═══ Text segment ═══

You will survive! You tried so hard to make this a lovely Christmas, and you did! You would make a great woman too!
 
Thanks DL..I take that has high praise.

I tell you what....there ain't a gosh darn thing (I'm not taking the Lord's name in vain for Addie) wrong with a man that knows how to cook, and knows how to properly entertain guests. I'm actually thinking of writing a cook book for 20-something bachelors to teach them how to cook and entertain for their ladies.
 
Thanks DL..I take that has high praise.

I tell you what....there ain't a gosh darn thing (I'm not taking the Lord's name in vain for Addie) wrong with a man that knows how to cook, and knows how to properly entertain guests. I'm actually thinking of writing a cook book for 20-something bachelors to teach them how to cook and entertain for their ladies.

My dad has done most of the cooking throughout my parents' marriage. He enjoys it and he also enjoys setting a nice table and making everything look good. He's on here as Chief Longwind of the North. He had all of us kids in the kitchen from the time we were really young learning the basics of cooking.
 
Congrats Mac, it sounds like you were as put-together as your table in spite of the challenges your sister's condition put in front of you. Well done!

Addie, it dawned on me that was what you meant after I hit "send". I was still a bit tightly wound up from the whole website snafu. Didn't mean to snap. ;-)

═══

_Exercises_.
**A)** Translate this sentence from the forum thread into Spanish: "He enjoys it and he also enjoys setting a nice table and making everything look good."
**B)** Rewrite the forum thread from "My dad has done" up to and including "basics of cooking.", swapping "kitchen" for "dining room".
The data after this text comes from a different source.

═══ Given information ═══

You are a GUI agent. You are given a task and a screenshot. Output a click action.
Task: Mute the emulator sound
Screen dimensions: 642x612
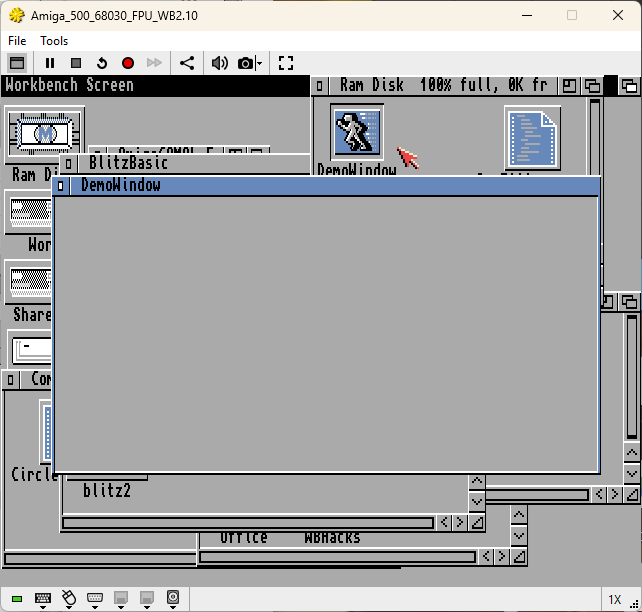click(219, 63)
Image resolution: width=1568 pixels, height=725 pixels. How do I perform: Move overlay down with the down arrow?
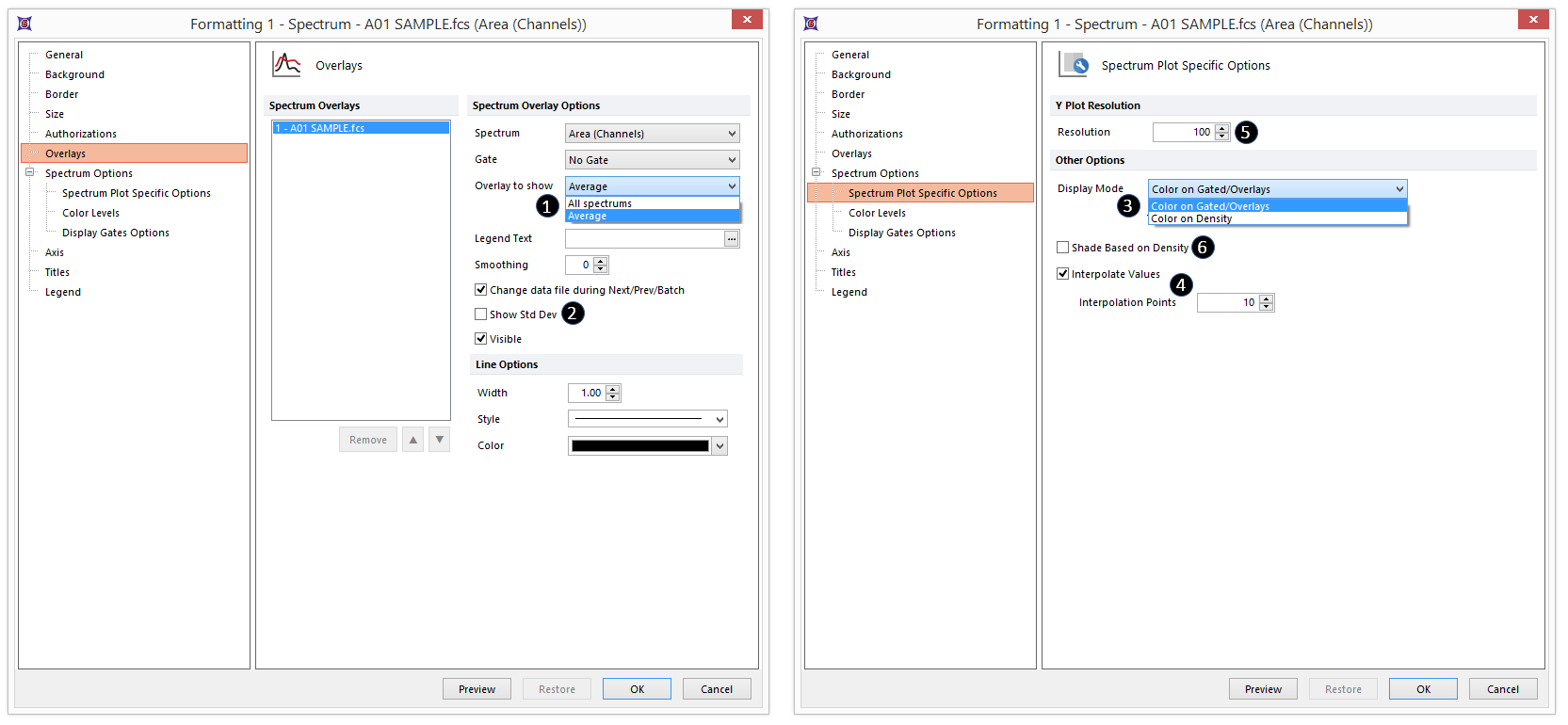click(x=439, y=440)
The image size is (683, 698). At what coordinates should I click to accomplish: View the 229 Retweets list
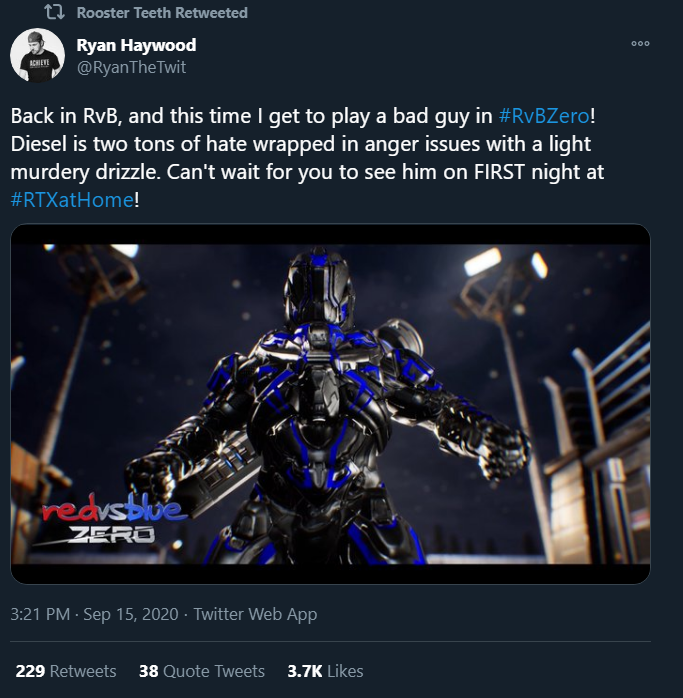pyautogui.click(x=66, y=671)
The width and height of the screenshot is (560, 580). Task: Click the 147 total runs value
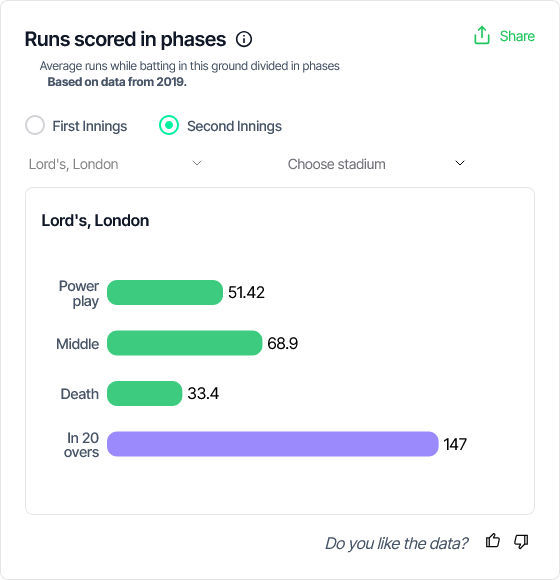pos(455,444)
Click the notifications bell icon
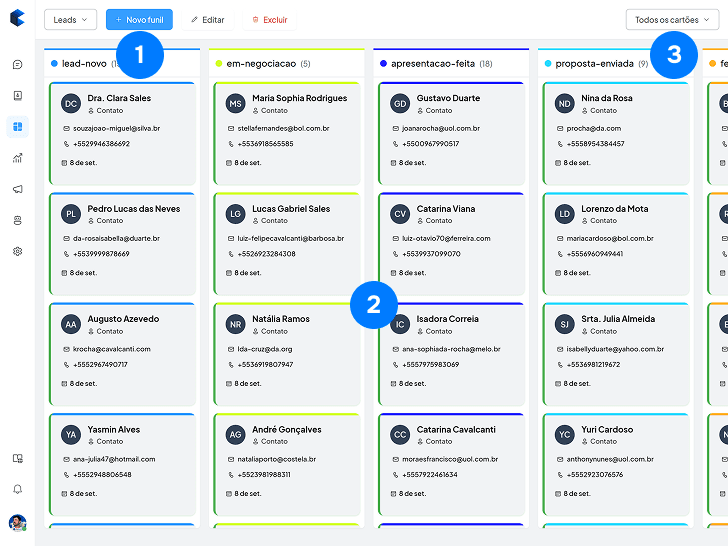The width and height of the screenshot is (728, 546). point(17,489)
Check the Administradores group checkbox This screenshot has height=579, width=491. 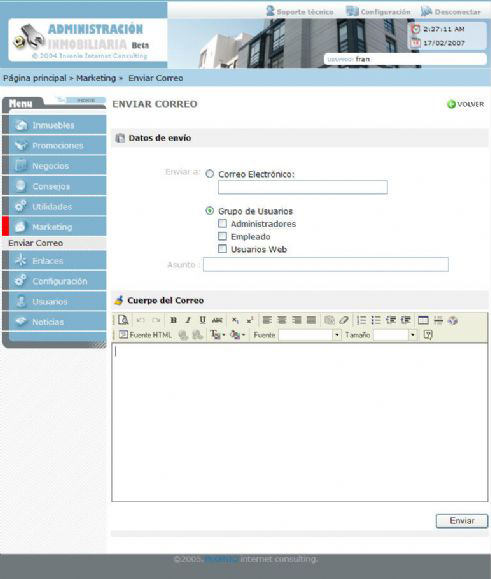tap(222, 223)
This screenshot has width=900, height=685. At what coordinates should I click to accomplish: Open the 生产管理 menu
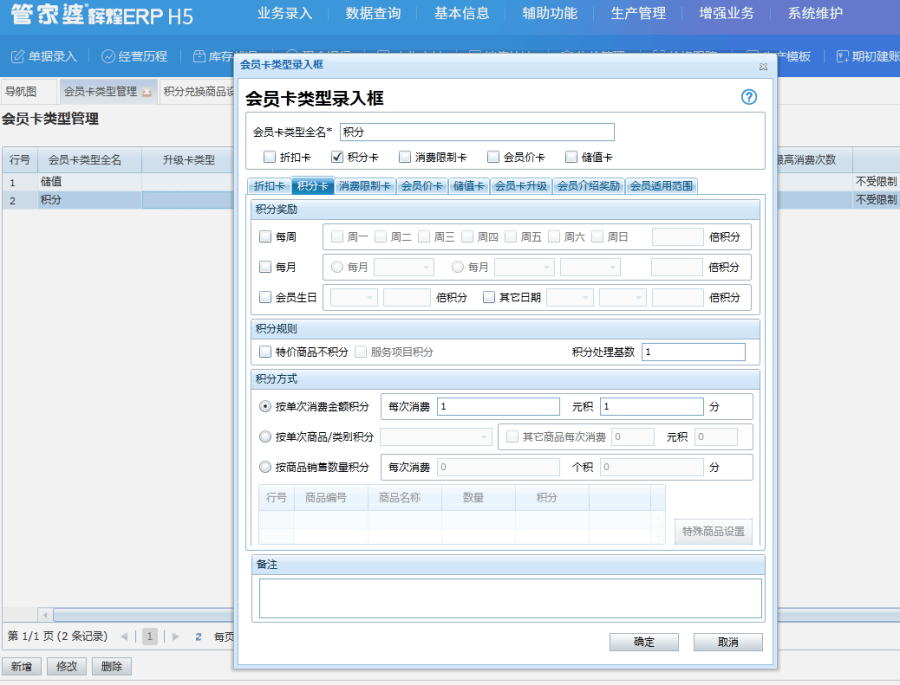pos(638,15)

═══

_Task-by-task solutions_.
**A)** Le gusta y también disfruta poner una mesa bonita y hacer que todo se vea bien.

**B)**
My dad has done most of the cooking throughout my parents' marriage. He enjoys it and he also enjoys setting a nice table and making everything look good. He's on here as Chief Longwind of the North. He had all of us kids in the dining room from the time we were really young learning the basics of cooking.